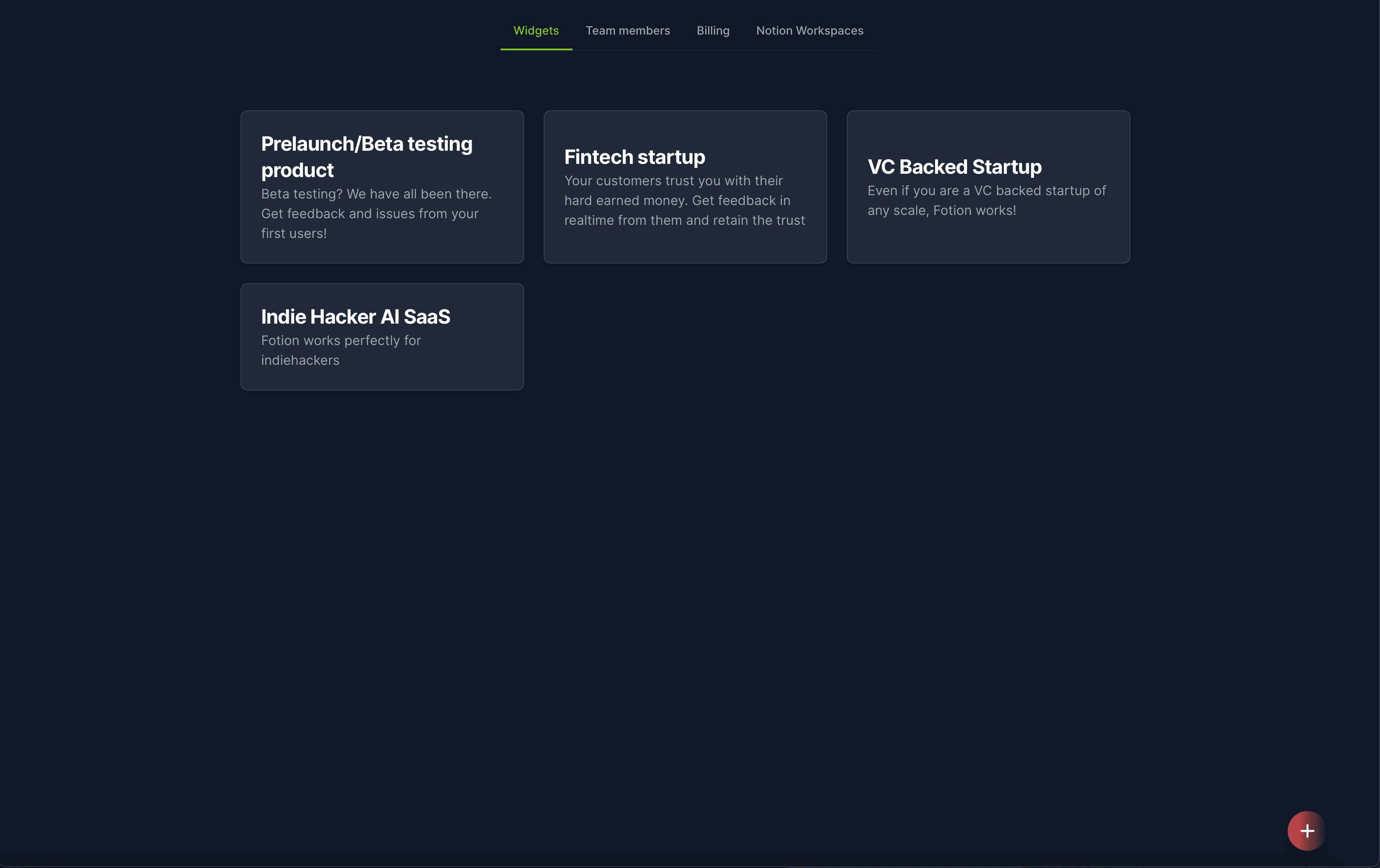Click the white plus symbol inside the floating button
The image size is (1380, 868).
(1307, 831)
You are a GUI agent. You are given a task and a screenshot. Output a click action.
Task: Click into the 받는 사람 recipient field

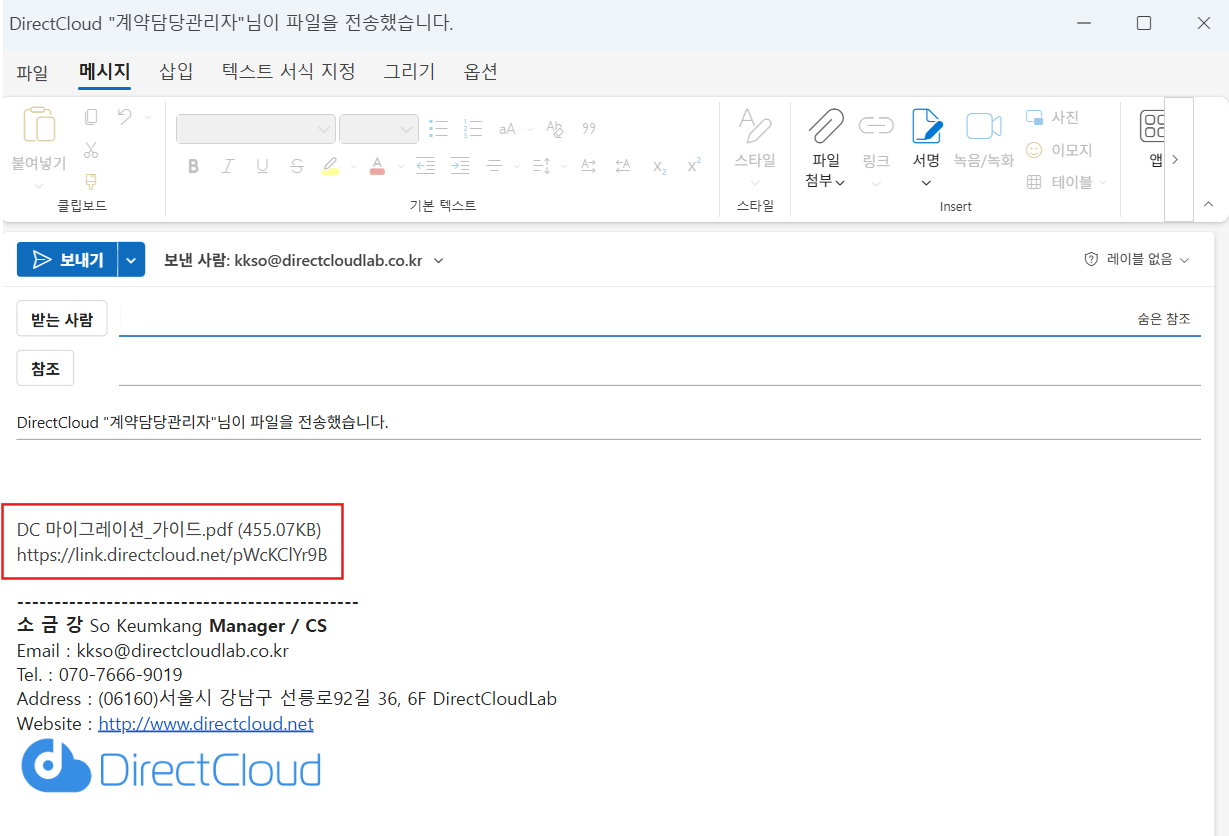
________
Преобразуйте строки, начиная со строки с «You are a GUI» и до последней строки включительно, в JSON-список строковых значений, по одному на каждую строку, без пустых строк. Изображения в ответ не включайте.

[
  "You are a GUI agent. You are given a task and a screenshot. Output a click action.",
  "Task: Click into the 받는 사람 recipient field"
]